Ezzat El-Reshiq, seorang anggota biro politik Hamas, mengatakan dalam sebuah pernyataan bahwa pejabat itu, Mohammad Al-Khodary, 83, yang ditahan oleh otoritas Saudi pada 2019 bersama dengan lusinan lainnya, berada di dalam pesawat yang menuju ke Yordania.
"Saya berbicara dengannya dan dia dalam semangat yang baik. Dia berharap dan berdoa agar saudara-saudaranya yang ditahan dibebaskan," kata Reshiq.
Tidak ada jawaban segera dari pejabat Saudi atas permintaan Reuters untuk memberikan komentar.
Hamas dibentuk pada 1980-an sebagai cabang dari Ikhwanul Muslimin pan-Arab tetapi baru-baru ini menekankan basisnya sebagai gerakan pembebasan Palestina. Sebagian untuk meredakan permusuhan Mesir dan menarik dukungan dari negara-negara Arab yang kaya.

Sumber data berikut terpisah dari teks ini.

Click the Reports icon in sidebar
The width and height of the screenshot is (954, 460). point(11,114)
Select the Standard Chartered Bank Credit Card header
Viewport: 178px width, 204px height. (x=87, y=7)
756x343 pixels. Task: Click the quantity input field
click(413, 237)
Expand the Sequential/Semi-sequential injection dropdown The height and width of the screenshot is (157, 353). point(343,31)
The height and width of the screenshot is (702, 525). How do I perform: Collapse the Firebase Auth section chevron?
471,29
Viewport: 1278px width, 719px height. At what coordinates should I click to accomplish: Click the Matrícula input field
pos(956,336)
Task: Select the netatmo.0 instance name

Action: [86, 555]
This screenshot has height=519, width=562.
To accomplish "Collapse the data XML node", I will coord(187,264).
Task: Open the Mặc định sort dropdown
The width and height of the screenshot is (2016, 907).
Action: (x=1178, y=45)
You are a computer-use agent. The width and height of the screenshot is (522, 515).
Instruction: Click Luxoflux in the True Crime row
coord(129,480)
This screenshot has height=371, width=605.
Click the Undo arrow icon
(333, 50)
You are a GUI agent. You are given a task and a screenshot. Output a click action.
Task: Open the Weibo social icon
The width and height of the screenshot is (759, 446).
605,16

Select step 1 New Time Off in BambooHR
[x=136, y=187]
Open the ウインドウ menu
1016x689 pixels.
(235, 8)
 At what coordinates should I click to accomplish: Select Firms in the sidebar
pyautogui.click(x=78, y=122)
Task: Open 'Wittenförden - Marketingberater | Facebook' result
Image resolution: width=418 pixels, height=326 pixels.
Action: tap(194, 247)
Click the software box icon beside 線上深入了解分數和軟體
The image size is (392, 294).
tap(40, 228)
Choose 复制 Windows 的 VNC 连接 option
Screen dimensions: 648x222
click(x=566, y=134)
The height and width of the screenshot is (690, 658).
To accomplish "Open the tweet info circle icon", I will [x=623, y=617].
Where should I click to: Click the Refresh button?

Arab Saudi, Uni Emirat Arab, dan Mesir telah menindak Ikhwanul Muslimin, yang mereka pandang sebagai ancaman terhadap sistem pemerintahan mereka.
Penahanan dan beberapa persidangan di depan pengadilan Saudi terhadap Khodary, mantan utusan Hamas untuk Kerajaan, dan lainnya, atas dasar dukungan mereka untuk Hamas, menyebabkan ketegangan lebih lanjut dalam hubungan antara kedua belah pihak. Reshiq berharap pembebasan Khodary bisa membawa perbaikan.
"Kami sangat menghargai keputusan Kerajaan Arab Saudi. Kami berdoa agar langkah tersebut menjadi pengantar untuk membuka babak baru dan melihat pembebasan para tahanan yang tersisa," tambah Reshiq.